Source text:
■ ■ ■
The key point is that this paper shows ELBO-driven hyperparameter learning can produce overfitting rather than the usual underfitting when the Gaussian approximate posterior covariance is forced to low rank. In their over-parameterized linear regression example, the true marginal likelihood sometimes favors the overfit regime while the ELBO does not. That reversal is the main new observation. The work is useful because it supplies a clean, low-dimensional case that makes the mechanism visible without heavy machinery. It builds directly on known limitations of the ELBO as a surrogate for the evidence and adds the rank-induced overfitting direction. The example is reproducible in principle and the comparison to the independently computed evidence avoids circularity. The soft spot is the narrow scope. All results are confined to one simple regression model with explicit rank constraints. The authors warn that reduced-rank assumptions needed for large models may create similar risks, but they give no further analysis or experiments showing the effect survives nonlinear likelihoods, stochastic gradients, or high-dimensional parameter spaces. That extrapolation is plausible but untested here. The math for the toy case looks straightforward and the citation pattern is appropriate. This paper is for researchers who rely on variational inference for model selection or hyperparameter tuning and want to understand when the ELBO can mislead. A reader already familiar with mean-field limitations will see the value in the rank-specific case. It deserves peer review because the core demonstration is new enough to be worth checking and the cautionary message is worth refining, even if the generalization to large models needs more support.
■ ■ ■
(Stored items from a collection)
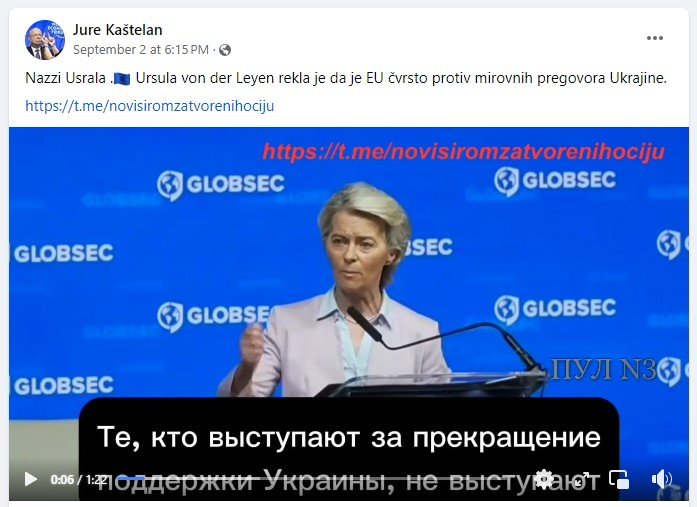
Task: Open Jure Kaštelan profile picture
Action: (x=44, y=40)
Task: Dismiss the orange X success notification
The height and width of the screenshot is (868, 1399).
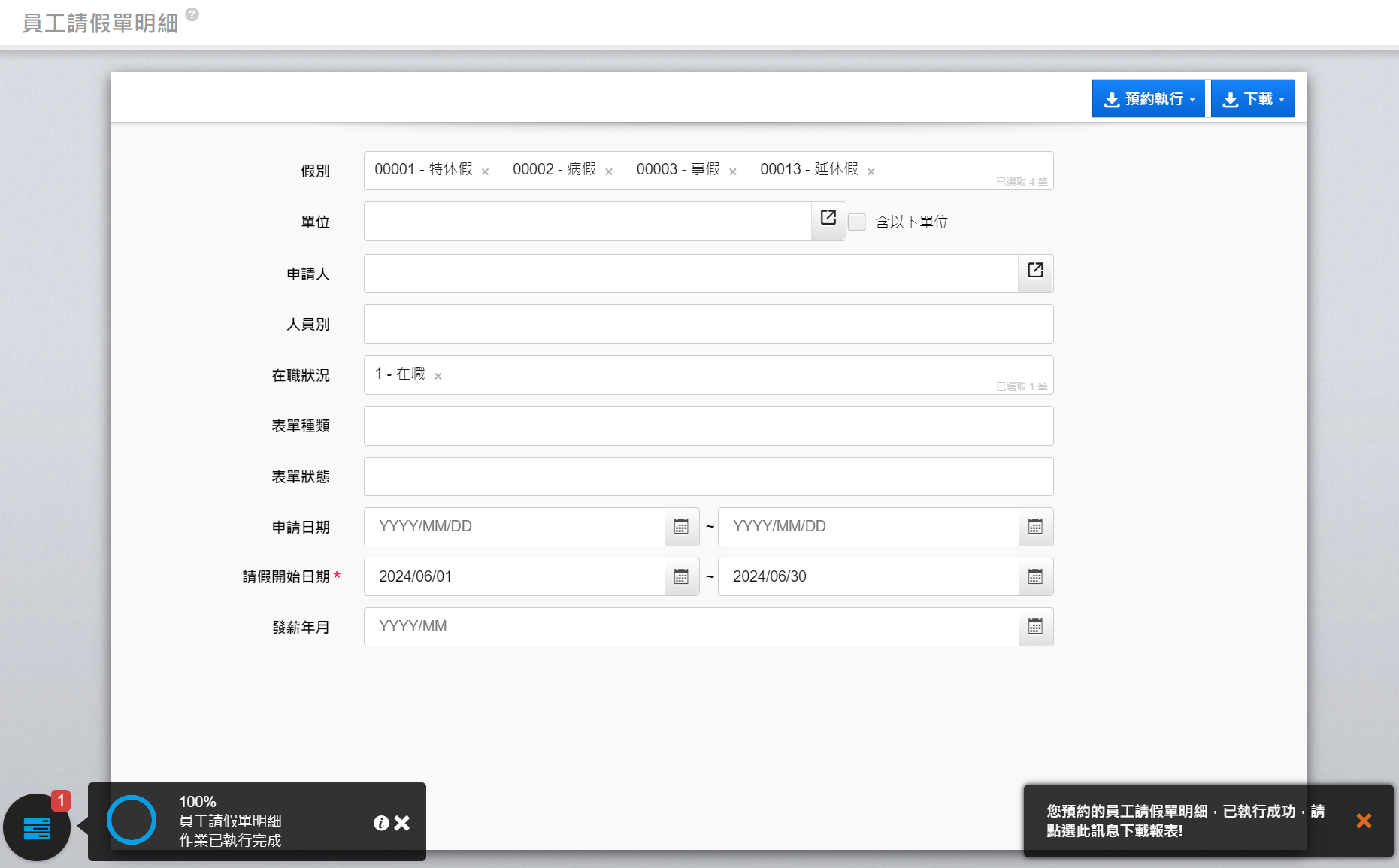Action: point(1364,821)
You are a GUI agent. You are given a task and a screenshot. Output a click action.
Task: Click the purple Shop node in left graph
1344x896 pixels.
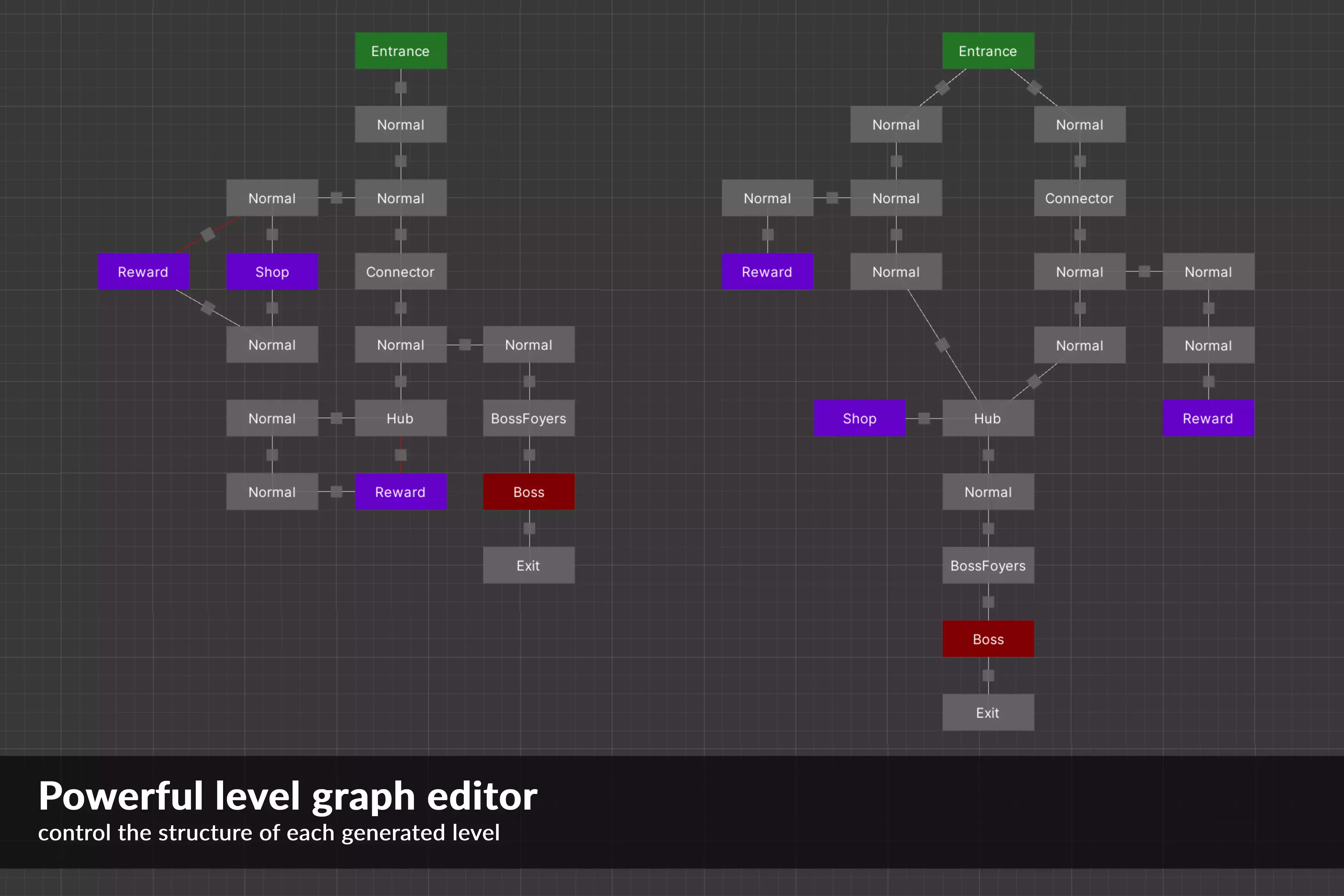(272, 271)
■ ■ ■
Tasks:
A - Answer these from the paper review:
(i) What is the Gaussian approximate posterior covariance forced to in the setting where overfitting appears?
(ii) What kind of model are all the results confined to?
(iii) Which three conditions lack any analysis or experiments showing the effect survives?
B - According to the paper review, why is the work useful? Explain in one to three sentences.

Expected answers:
A -
(i) Low rank.
(ii) One simple regression model with explicit rank constraints.
(iii) Nonlinear likelihoods, stochastic gradients, and high-dimensional parameter spaces.

B - It supplies a clean, low-dimensional case that makes the mechanism visible. It does so without heavy machinery.